WORK TASK: Each entry should be returned exactly as written, with no pictures carried over.
START EXERCISE DATA
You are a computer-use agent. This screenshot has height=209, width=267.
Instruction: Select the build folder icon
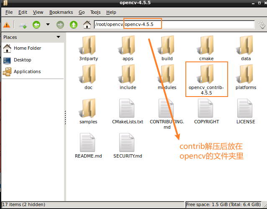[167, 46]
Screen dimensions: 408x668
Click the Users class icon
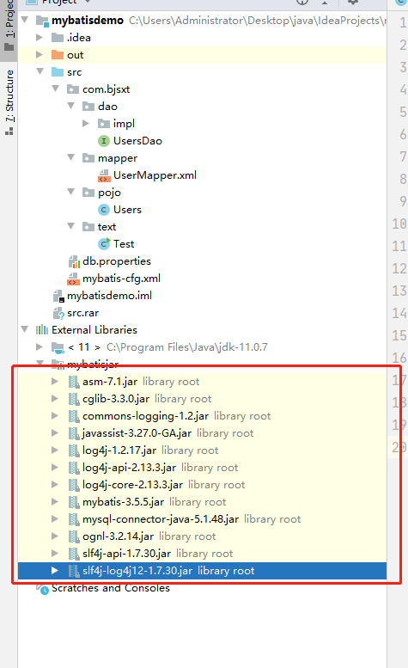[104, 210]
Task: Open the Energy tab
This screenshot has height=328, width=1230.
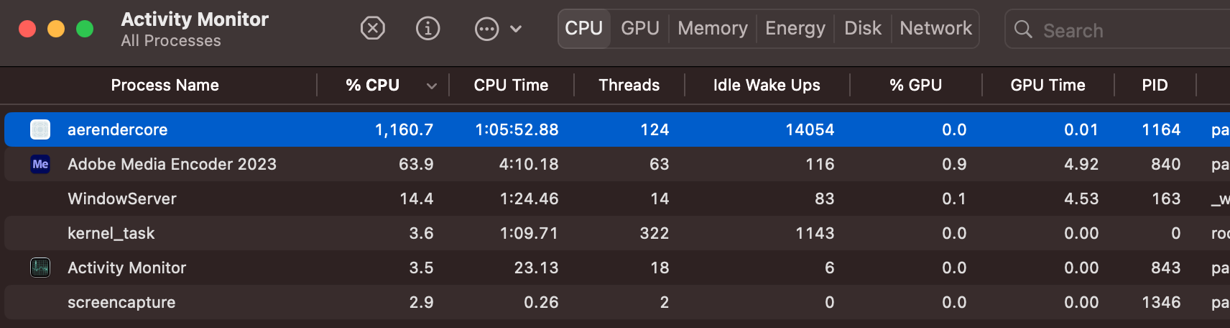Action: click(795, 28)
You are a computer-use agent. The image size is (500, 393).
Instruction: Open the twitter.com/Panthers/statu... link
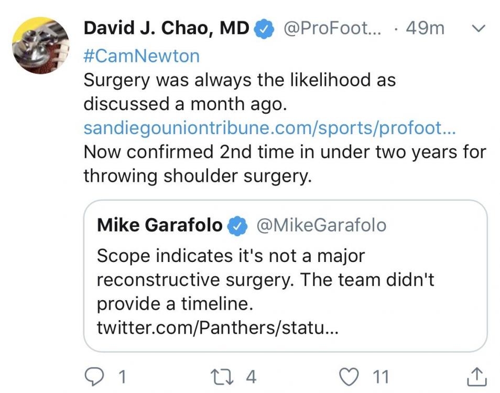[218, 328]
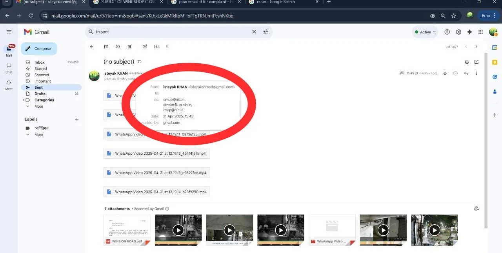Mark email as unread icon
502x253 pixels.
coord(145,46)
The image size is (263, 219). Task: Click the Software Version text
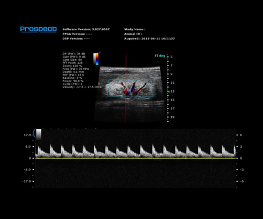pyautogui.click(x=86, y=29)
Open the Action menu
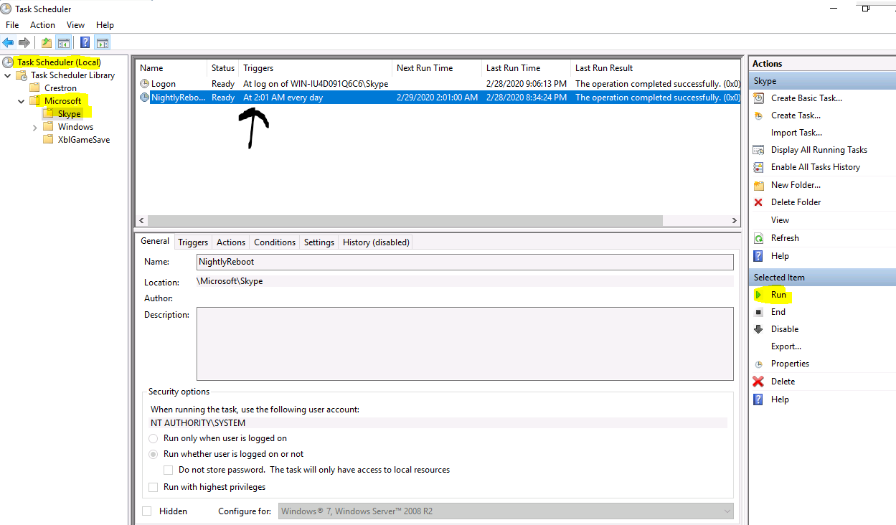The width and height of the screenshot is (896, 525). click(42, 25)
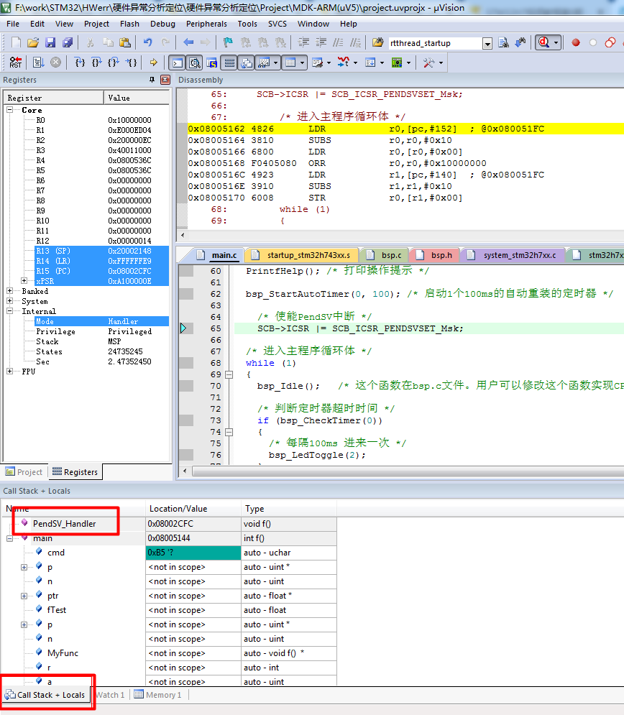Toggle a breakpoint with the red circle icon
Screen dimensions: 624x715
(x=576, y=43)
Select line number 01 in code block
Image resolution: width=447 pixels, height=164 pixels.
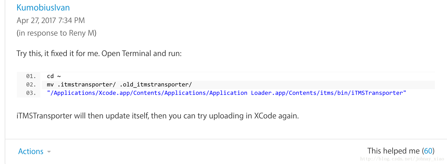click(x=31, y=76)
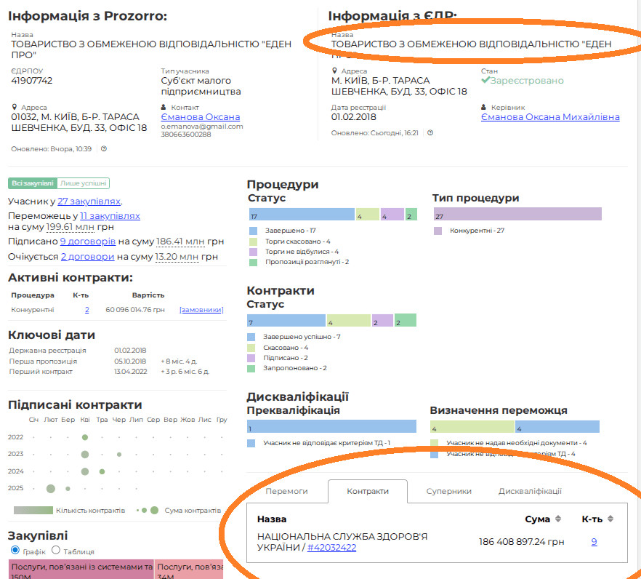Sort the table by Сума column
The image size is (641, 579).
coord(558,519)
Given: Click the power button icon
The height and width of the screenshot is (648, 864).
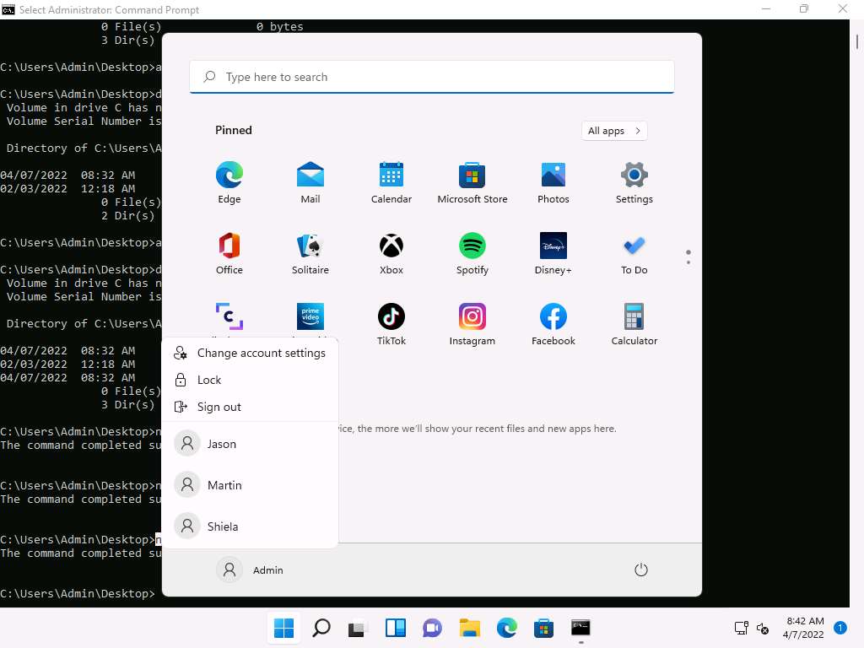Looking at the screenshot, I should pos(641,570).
END EXERCISE DATA
RESULT OF THIS TASK:
You are a computer-use agent. This screenshot has height=209, width=267.
Instruction: Select the build folder icon
[167, 46]
Screen dimensions: 408x668
Click the Users class icon
[104, 210]
Task: Open the Energy tab
This screenshot has height=328, width=1230.
Action: click(795, 28)
You are a computer-use agent. The image size is (500, 393).
Instruction: Open the twitter.com/Panthers/statu... link
[218, 328]
Mark email as unread icon
502x253 pixels.
coord(145,46)
The image size is (263, 219). Task: Click the Software Version text
pyautogui.click(x=86, y=29)
Open the Action menu
The width and height of the screenshot is (896, 525). click(42, 25)
Toggle a breakpoint with the red circle icon
Screen dimensions: 624x715
(x=576, y=43)
Select line number 01 in code block
Image resolution: width=447 pixels, height=164 pixels.
click(x=31, y=76)
Sort the table by Сума column
The image size is (641, 579).
coord(558,519)
Given: Click the power button icon
The height and width of the screenshot is (648, 864).
Looking at the screenshot, I should pos(641,570).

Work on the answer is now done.